近年、SNSやメディアでたびたび話題に上がる「多産DV」という言葉をご存知だろうか?
これは、女性に望まない妊娠・出産を繰り返させることで心身に深刻な負担を与え、女性を支配する形で続けられる性暴力を指す言葉だ。
かおりさん(仮名、40歳)もその被害者の一人だった。
多産DVとは?
多産DVとは、文字通り「多くの子どもを産ませ続けることを強要されるDV」のことだ。具体的には、性行為を強要し、避妊をしない、あるいは避妊をさせない、さらに中絶を認めないという形で女性の身体に対する支配が続く。このような支配的な関係は、時として女性の身も心も拘束し、逃げられない状況を作り出す。
産婦人科医であり、30年以上にわたって多産DVの被害女性を支援してきた種部恭子氏によれば、多産DVにおける特徴的な暴力行為には「避妊しないこと」「性行為を強要すること」「中絶を許さないこと」が含まれるという。
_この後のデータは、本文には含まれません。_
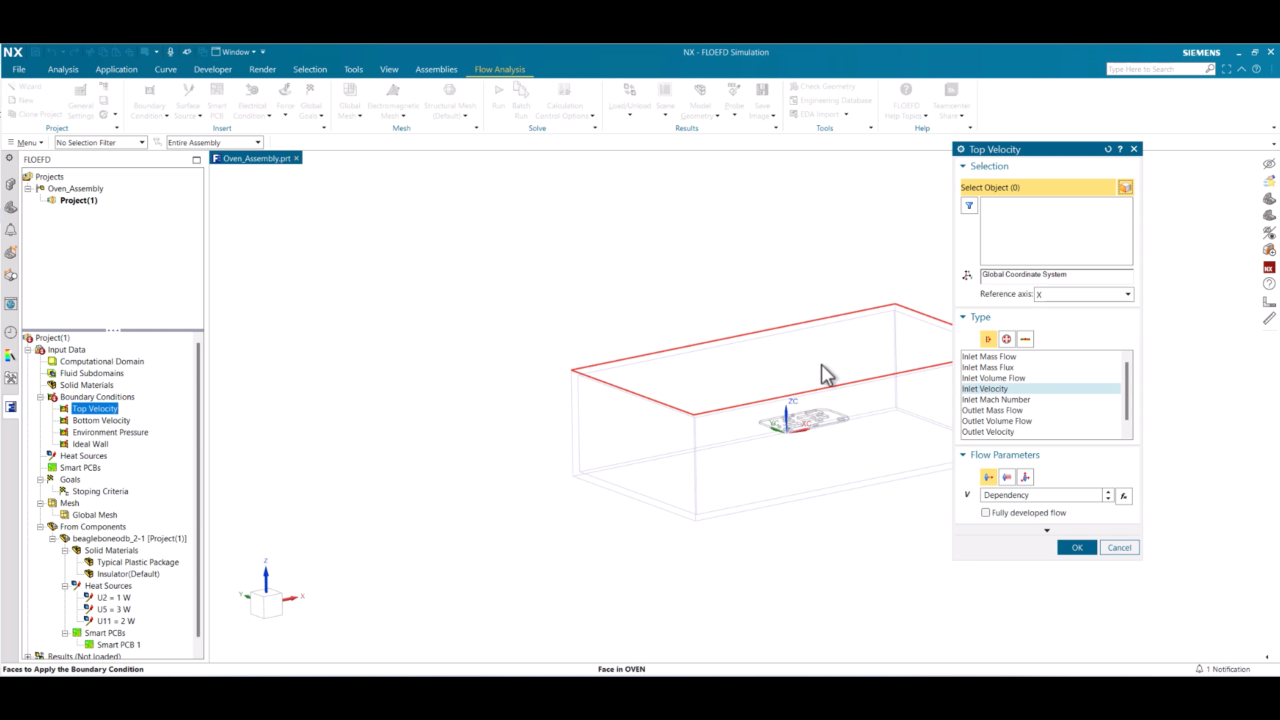Select the flow openings type icon

tap(988, 339)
さらに、こうした行為が続くことで、女性は最終的に出産を繰り返すことになり、結果的に身体的・精神的に深刻な負担を負うこととなる。
かおりさんの体験
かおりさんは18年前に結婚し、最初の妊娠からすぐに2人目、3人目と続き、その後も毎年のように妊娠・出産を繰り返した。
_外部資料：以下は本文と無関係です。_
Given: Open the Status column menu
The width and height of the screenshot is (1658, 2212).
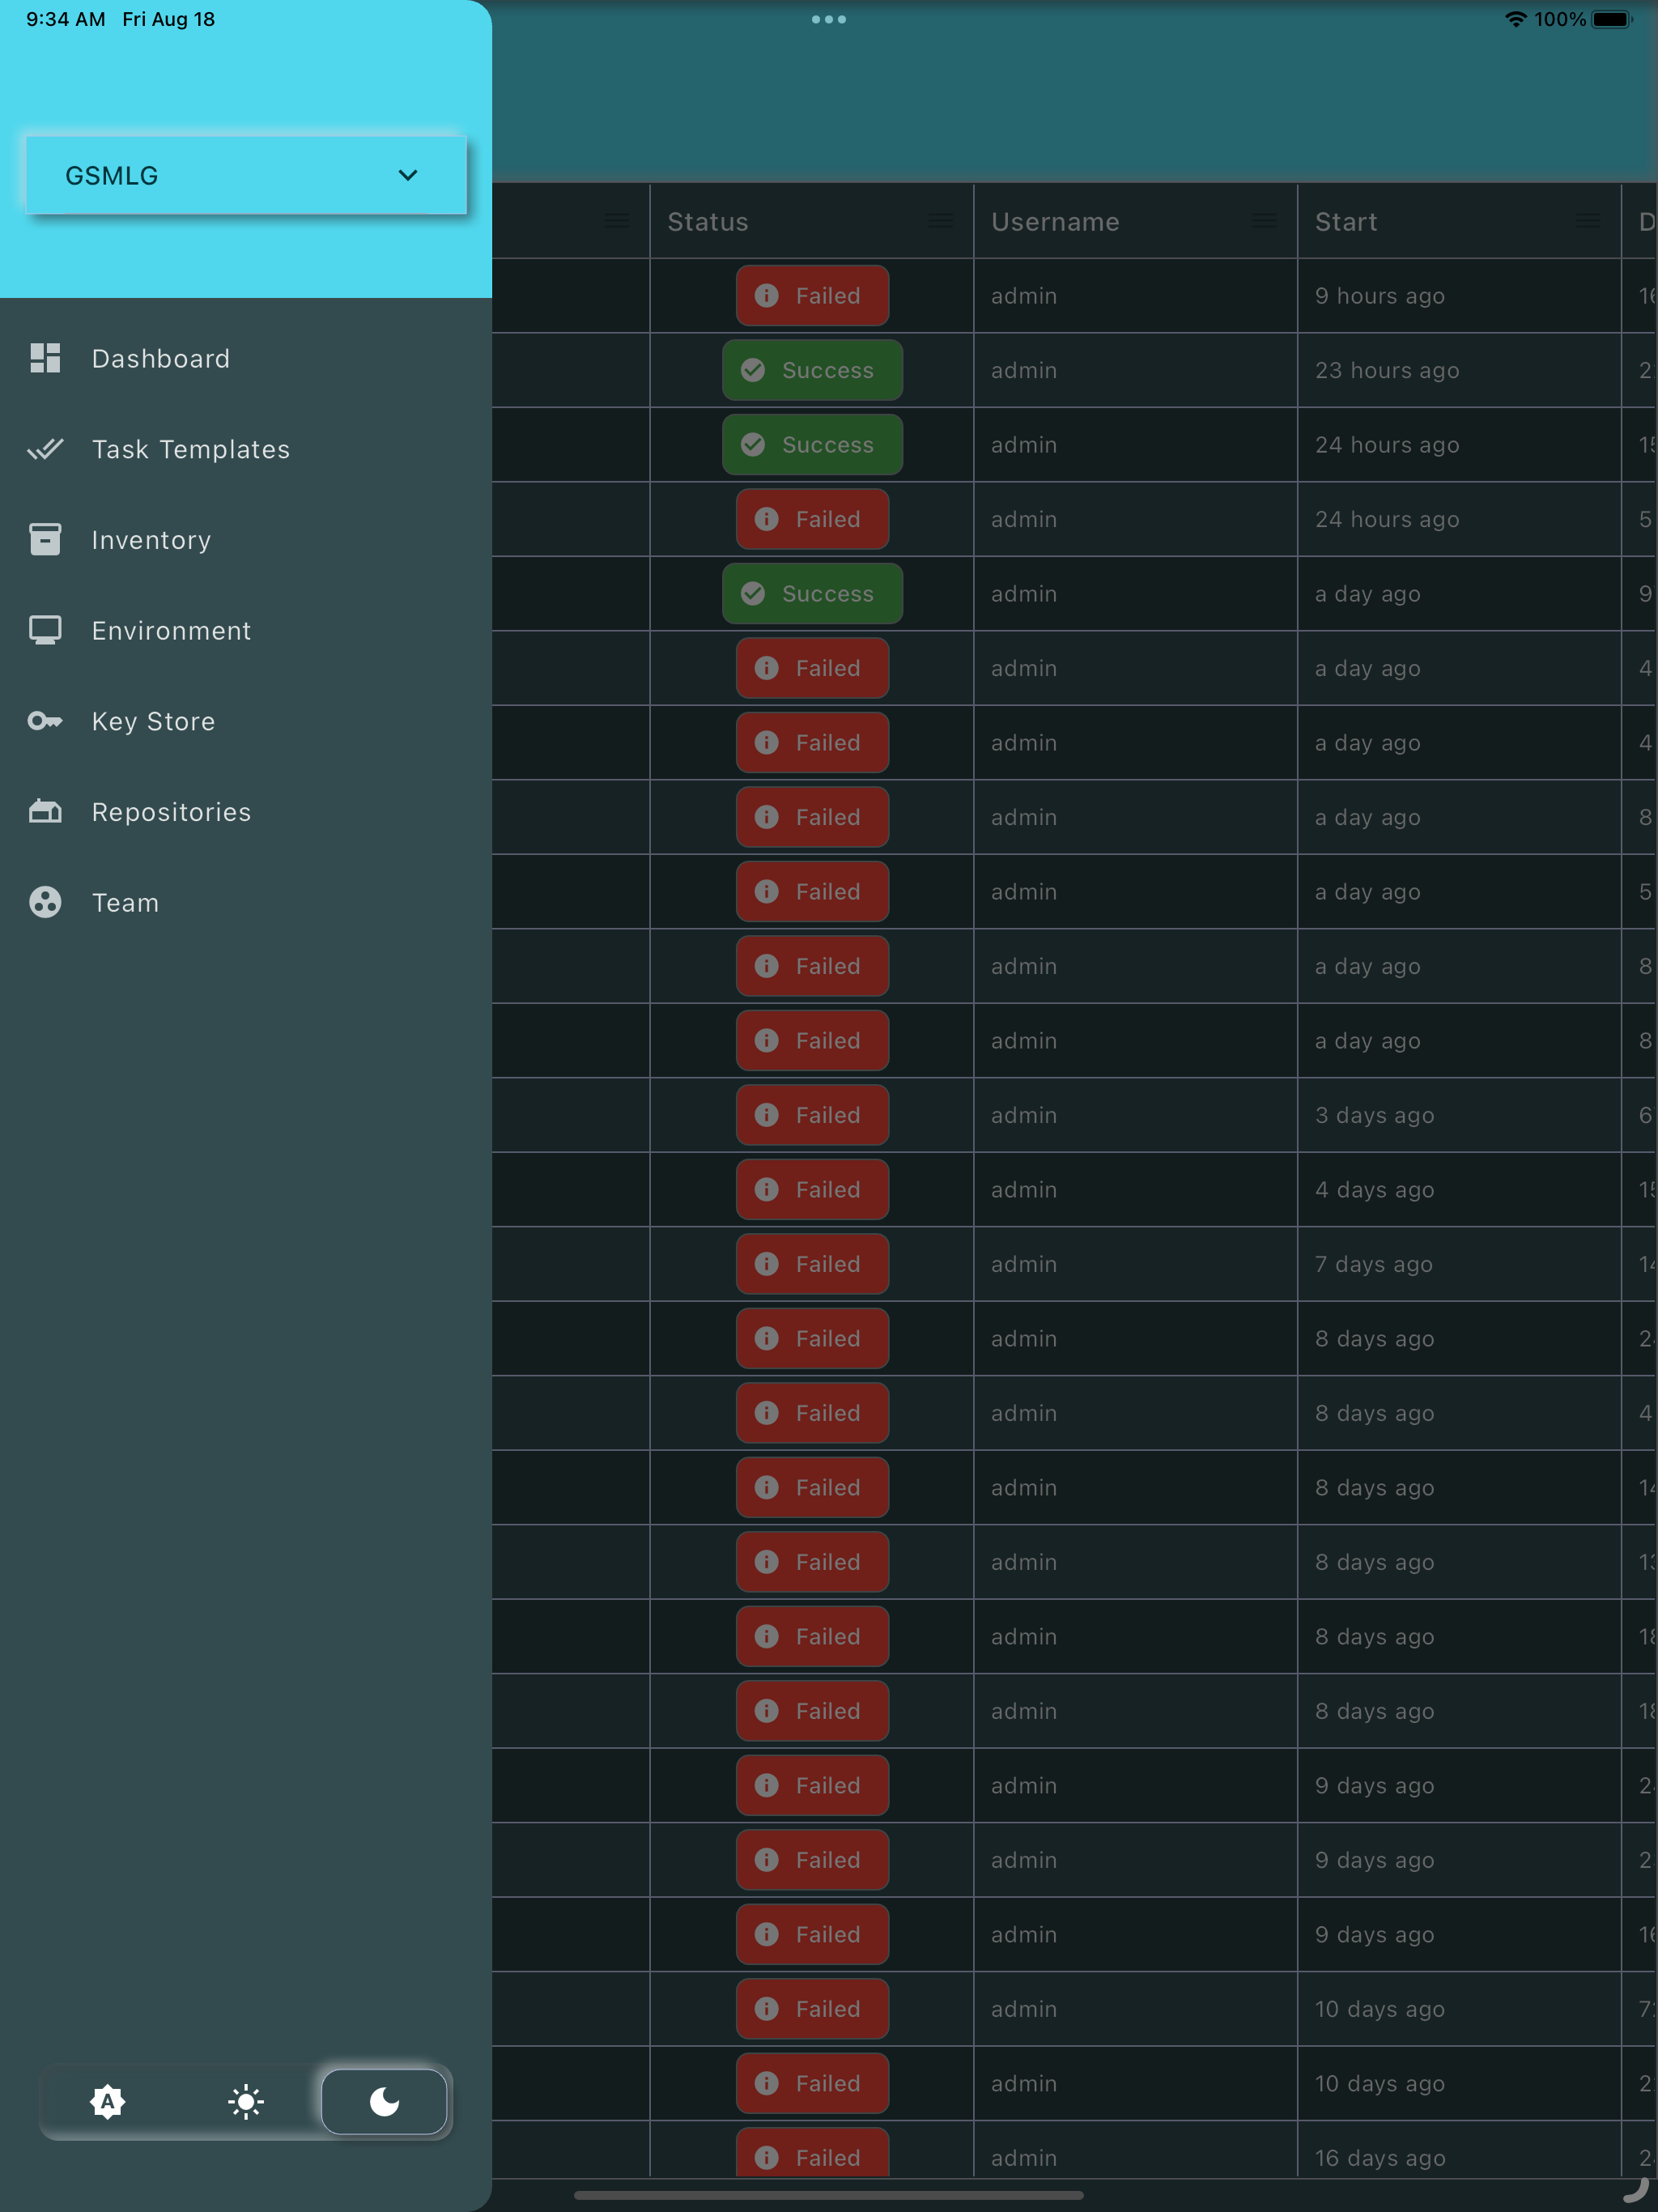Looking at the screenshot, I should click(x=940, y=221).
彼女はもともと子どもが好きで、出産を望んでいたが、3人目の子どもを出産後に身体的な限界を感じ、「もう妊娠・出産は嫌だ」と夫に伝えた。だが、その後も夫からは暴力を受け、避妊を拒否されるなど、望まない妊娠を強いられた。
最終的には6人目の子どもを出産したが、その間にも夫からは「跡継ぎが必要だから」「女の子を産んでくれ」といった言葉で圧力をかけられ、妊娠を強要され続けた。
多産DVがもたらす影響
多産DVは、単なる身体的な暴力にとどまらず、心身に深刻な影響を及ぼす。専門家によると、こうした状況にある女性たちは、「寝られない」「心身が疲れ果てている」「毎回中絶を繰り返す」など、精神的・肉体的な不調に悩まされることが多い。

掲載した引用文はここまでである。